You have three options in my opinion:
Use a concurrent queue to distribute messages across a small and fixed number of threads. So if you have 1000 connections you will have 4 threads, not 1000 threads.
Do the database access on another node (i.e. another process or machine) and have your database client make asynchronous network calls to that node.
Implement a true distributed system through asynchronous messages. For that you will need an messaging queue such as CoralMQ or Tibco.
Diclaimer: I am one of the developers of CoralMQ.
The Java 5.0 executors might come handy.
You can have a fixed number of threads to handle long-running operations. And instead of Runnable you can use Callable, which return a result. The result is encapsulated in a Future<ReturnType> object, so you can get it when it is back.
Here is an outline about what an non-blocking jdbc api could look like from Oracle presented at JavaOne:
https://static.rainfocus.com/oracle/oow16/sess/1461693351182001EmRq/ppt/CONF1578%2020160916.pdf
So it seems that in the end, truly asynchronous JDBC calls will indeed be possible.
Just a crazy idea : you could use an Iteratee pattern over JBDC resultSet wrapped in some Future/Promise
Hammersmith does that for MongoDB.
I am just thinking ideas here. Why couldn't you have a pool of database connections with each one having a thread. Each thread has access to a queue. When you want to do a query that takes a long time, you can put on the queue and then one of threads will pick it up and handle it. You will never have too many threads because the number of your threads are bounded.
Edit: Or better yet, just a number of threads. When a thread sees something in a queue, it asks for a connection from the pool and handles it.

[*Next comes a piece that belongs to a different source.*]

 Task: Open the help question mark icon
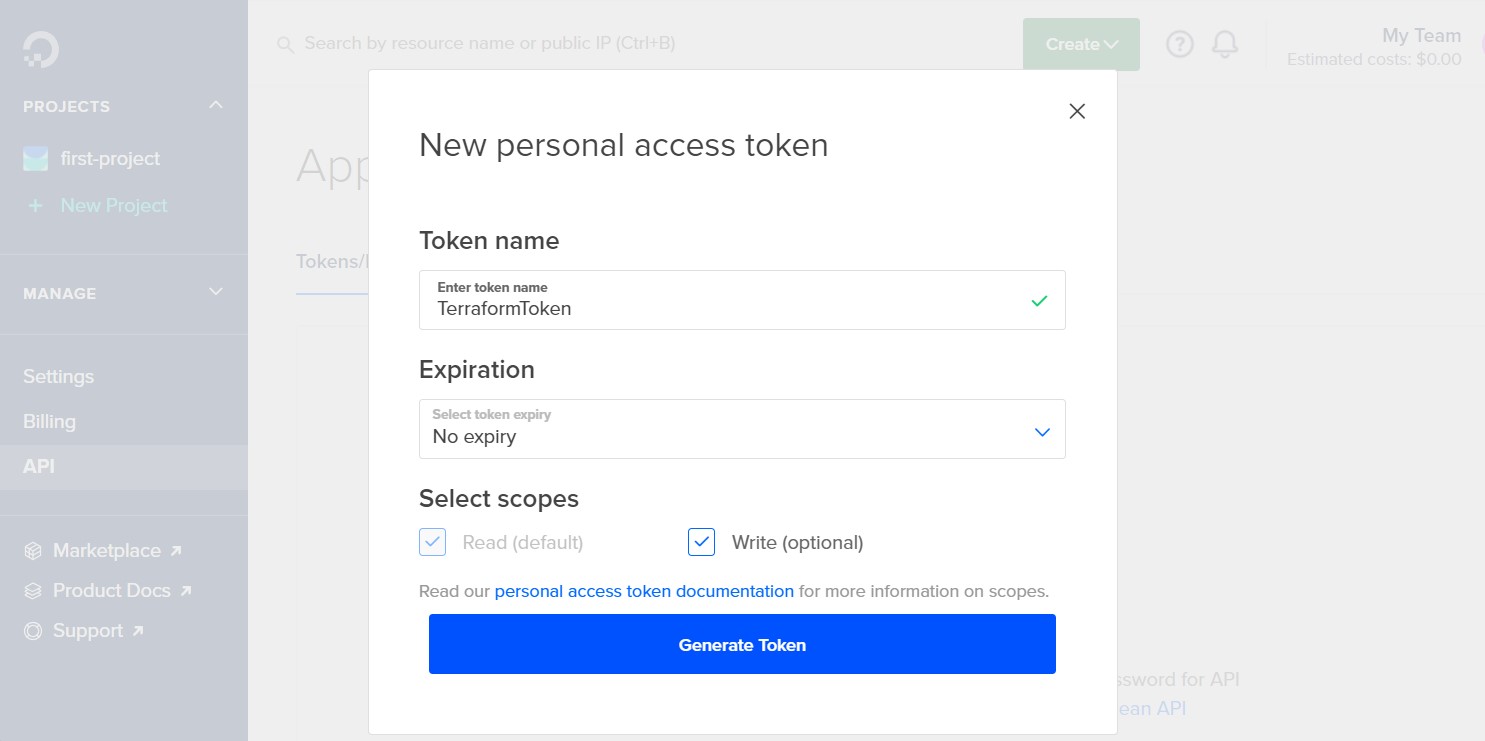[x=1180, y=44]
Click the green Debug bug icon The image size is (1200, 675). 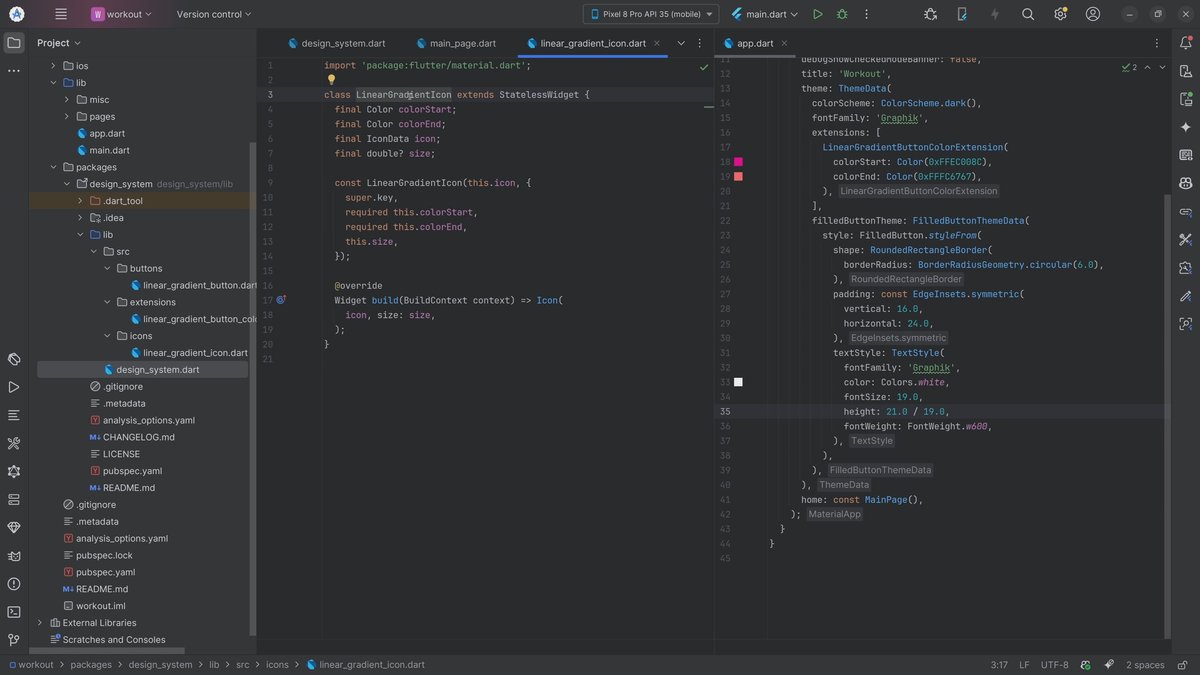point(842,14)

The commons-dbutils library has support for an AsyncQueryRunner which you provide an ExecutorService to and it returns a Future. Worth checking out as it's simple to use and ensure you won't leak resources.
If you are interested in asynchronous database APIs for Java you should know that there is a new initiative to come up with a set of standard APIs based on CompletableFuture and lambdas. There is also an implementation of these APIs over JDBC which can be used to practice these APIs:
https://github.com/oracle/oracle-db-examples/tree/master/java/AoJ
The JavaDoc is mentioned in the README of the github project.